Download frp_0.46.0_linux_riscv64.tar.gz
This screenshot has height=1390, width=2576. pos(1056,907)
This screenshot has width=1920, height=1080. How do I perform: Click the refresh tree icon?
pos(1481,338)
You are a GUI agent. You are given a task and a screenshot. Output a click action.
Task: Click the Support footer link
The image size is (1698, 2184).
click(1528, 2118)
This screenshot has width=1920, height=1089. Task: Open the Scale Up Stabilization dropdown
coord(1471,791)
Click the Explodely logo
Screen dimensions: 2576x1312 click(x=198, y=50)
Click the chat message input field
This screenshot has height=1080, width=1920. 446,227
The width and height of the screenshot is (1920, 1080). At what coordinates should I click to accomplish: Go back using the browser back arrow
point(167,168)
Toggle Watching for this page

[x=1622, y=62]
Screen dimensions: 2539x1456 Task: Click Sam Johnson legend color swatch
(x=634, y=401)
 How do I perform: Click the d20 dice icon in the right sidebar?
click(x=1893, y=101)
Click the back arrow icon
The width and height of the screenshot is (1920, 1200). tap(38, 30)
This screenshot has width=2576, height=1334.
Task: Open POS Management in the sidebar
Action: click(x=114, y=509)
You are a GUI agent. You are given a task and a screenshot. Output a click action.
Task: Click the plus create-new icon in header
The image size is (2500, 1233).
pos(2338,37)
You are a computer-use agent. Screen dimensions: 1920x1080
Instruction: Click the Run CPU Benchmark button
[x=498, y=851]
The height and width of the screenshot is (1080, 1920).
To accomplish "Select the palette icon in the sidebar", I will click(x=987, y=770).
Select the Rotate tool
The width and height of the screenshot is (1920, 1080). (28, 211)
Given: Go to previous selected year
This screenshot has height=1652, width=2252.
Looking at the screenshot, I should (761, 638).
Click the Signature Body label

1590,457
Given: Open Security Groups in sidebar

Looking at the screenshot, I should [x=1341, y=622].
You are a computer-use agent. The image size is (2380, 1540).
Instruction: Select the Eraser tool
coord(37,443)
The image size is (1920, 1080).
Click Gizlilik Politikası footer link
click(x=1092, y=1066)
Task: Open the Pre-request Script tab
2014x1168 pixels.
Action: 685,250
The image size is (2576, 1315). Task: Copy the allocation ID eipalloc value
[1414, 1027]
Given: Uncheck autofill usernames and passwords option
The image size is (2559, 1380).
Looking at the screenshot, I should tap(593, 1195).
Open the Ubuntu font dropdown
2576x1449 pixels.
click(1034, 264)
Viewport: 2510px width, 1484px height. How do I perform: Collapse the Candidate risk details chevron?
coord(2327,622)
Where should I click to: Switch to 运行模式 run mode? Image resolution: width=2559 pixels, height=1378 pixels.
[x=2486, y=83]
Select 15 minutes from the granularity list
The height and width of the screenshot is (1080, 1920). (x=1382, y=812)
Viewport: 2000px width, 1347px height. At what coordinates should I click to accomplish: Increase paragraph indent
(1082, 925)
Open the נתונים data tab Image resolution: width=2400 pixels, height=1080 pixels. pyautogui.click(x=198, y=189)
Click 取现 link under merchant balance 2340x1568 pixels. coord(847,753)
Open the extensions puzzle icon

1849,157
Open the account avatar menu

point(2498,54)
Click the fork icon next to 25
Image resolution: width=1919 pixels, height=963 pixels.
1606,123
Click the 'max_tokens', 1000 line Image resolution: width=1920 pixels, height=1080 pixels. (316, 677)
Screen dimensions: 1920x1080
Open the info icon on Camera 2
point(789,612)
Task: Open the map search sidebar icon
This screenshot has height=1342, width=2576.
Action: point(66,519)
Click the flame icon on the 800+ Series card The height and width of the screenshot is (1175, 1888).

^^^^^^^^^^^^^^^^

# What you need to do:
In the entries above, tally the lines that hold the string "computer" and give only the count.

# Written answer:
2